Лежа в пуховой постели, Юртайкин прислушивался к жучкам, со скрипом точившим деревянные балки перекрытия. Жучки работали методично и неутомимо, словно бы напильниками обтачивали детали, и Глебу казалось, что в эту ночь он уже не заснет. Он не терзал себя - не спится, и ладно. Он думал о Ване, о пытливой голове его и неспокойных руках. Куда же, к какому делу пристанет он в конце концов? Что возобладает и станет главным? Кто знает, может, и вышел бы из него художник, если бы в деревню пришло настоящее искусство, если бы в школе были по-настоящему образованные учителя… Если бы, если бы! Юртайкин исподволь перешел на себя, вспомнил о своей давней и неосуществившейся мечте - стать писателем, глядел в потолок открытыми глазами, стряхивая пепел в опустевшую папиросную пачку, и думал о книжках, которые мог бы написать, потому что немало видел в свои тридцать пять, и мог бы, наверно, рассказать людям что-то важное и нужное. До сих пор хранились дома у него наброски рассказов, начатый роман, так и не законченный - то ли по недостатку веры в себя, то ли оттого, что все не находил времени, поглощенный поездками, газетной суетой. В конце концов, из него получился неплохой газетчик. Что ж, и это не так уж мало, если подумать…
За окном шумела метель. Глеб ворочался в постели, полудремал, полубодрствовал, прислушиваясь к назойливому скрипу жучков, и все ждал, когда вернется Ваня. В какую-то минуту он забылся, а когда открыл глаза, услышал рядом, на лежанке, ровное детское сопенье - это спал Ваня. ..
Утром Юртайкин хозяина дома уже не застал. Не было и Вани. И хозяйка тоже куда-то ушла. На столе стояли миска с картошкой, хлеб, молоко - видно, оставили для него. Но есть не хотелось. Проходя мимо сарая, услышал, как повелительно гудел Ванин басок. Он заглянул в щелку: Ваня стоял на корточках и отталкивал бычка, который лез мордой в подойник.
Юртайкин не стал заходить в сарай. Не хотелось смотреть в его сияющие и доверчивые глаза. Стыдно было за вчерашнее. Он шел глубокой, протоптанной в снегу дорожкой, щурясь от сильного солнца, и думал о том, что из Вани получится, наверно, инженер или животновод и что вовсе ни к чему его увлечение живописью. И все же неплохо бы, подумал он, послать ему набор репродукций и книги по живописи. Нет, надо это сделать обязательно. Глеб остановился и даже поежился от вчерашнего: «Ну что это за дичь я плел, тьфу! Только смутил добрых людей. А мальчишка - ну просто хорош! Пришлю ему репродукции и письмо напишу. И что это за диоды такие?.. Ай, нехорошо получилось как».

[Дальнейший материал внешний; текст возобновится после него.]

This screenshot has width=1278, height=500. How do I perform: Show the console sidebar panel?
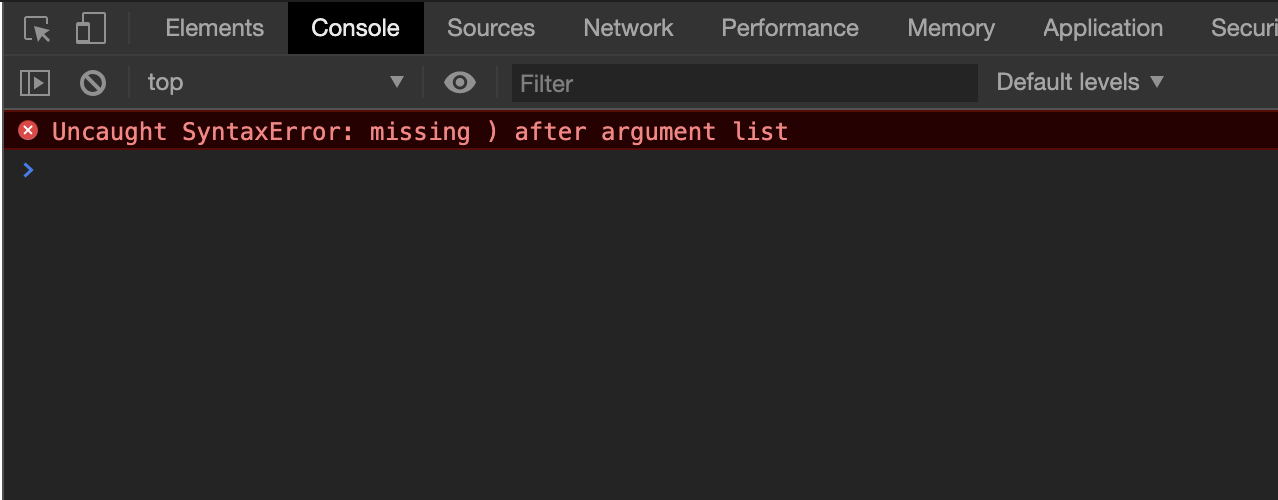coord(35,83)
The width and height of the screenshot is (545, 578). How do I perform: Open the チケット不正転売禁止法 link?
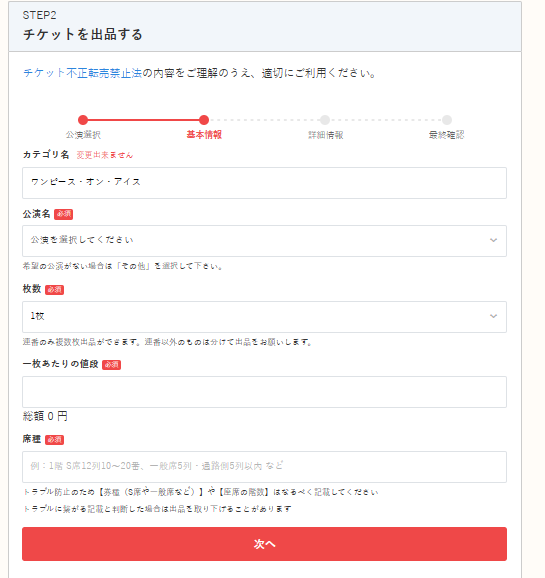click(83, 73)
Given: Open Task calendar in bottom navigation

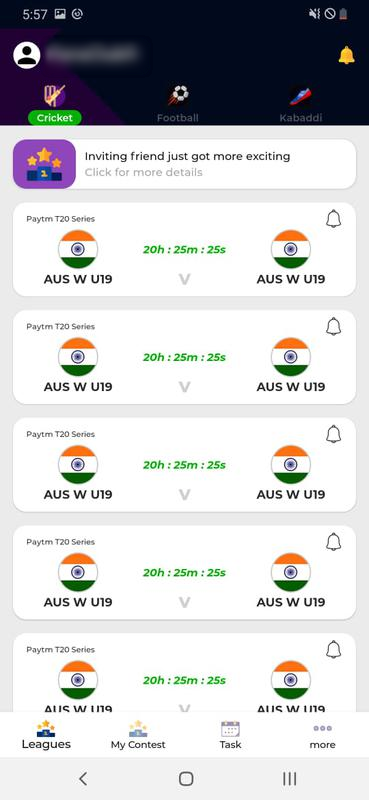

Юртайкин долго не мог успокоиться. Но вот вдали уже показались телеграфные столбы, а значит, там и тянется большак, который ведет к Угреничам. И постепенно мысли его переключились на дела газетные.

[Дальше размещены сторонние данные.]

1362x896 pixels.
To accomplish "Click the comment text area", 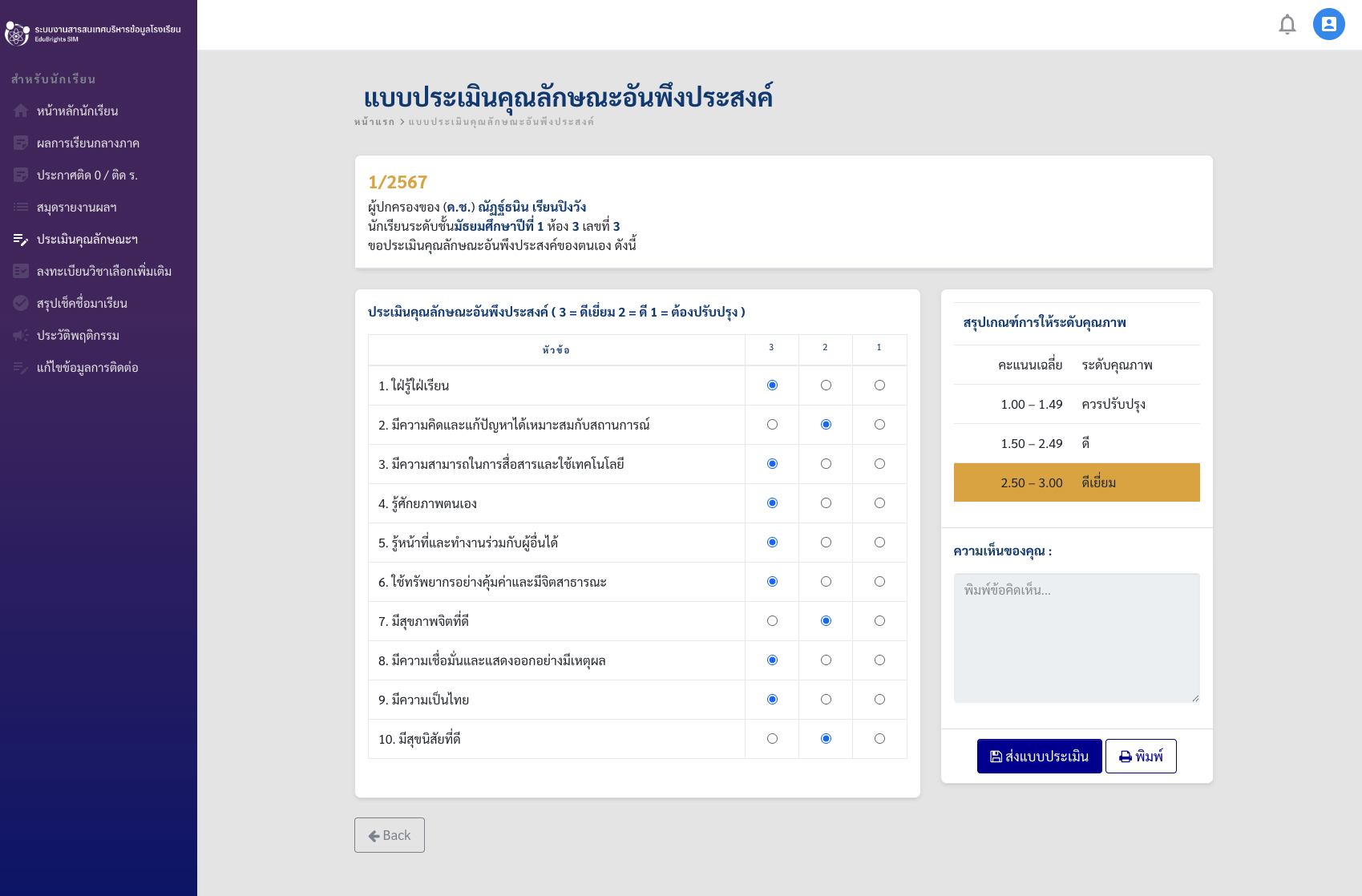I will point(1076,638).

Удивительно красива была укрытая снегом степь, еще вчера без просвета и пятнышка, слепая и неразличимая в тумане, а сейчас прочерченная мягкими тенями, и каждая складочка на ней, каждый холмик, каждая ложбинка выделялись четко и резко, будто бы окованные серебром.
Много снегу - это к урожаю. Сейчас важно, соображал он, не терять дорогого времени и поскорее вывезти на поля удобрения.
Юртайкин щурился от обильного света, прикидывая в уме свой будущий очерк, жевал мокрый кончик папиросы и думал о том, что вот с этого утра, с этого мороза и беспечного солнца, обманчиво сулящего долгую зиму, и стоит, пожалуй, начать свой очерк.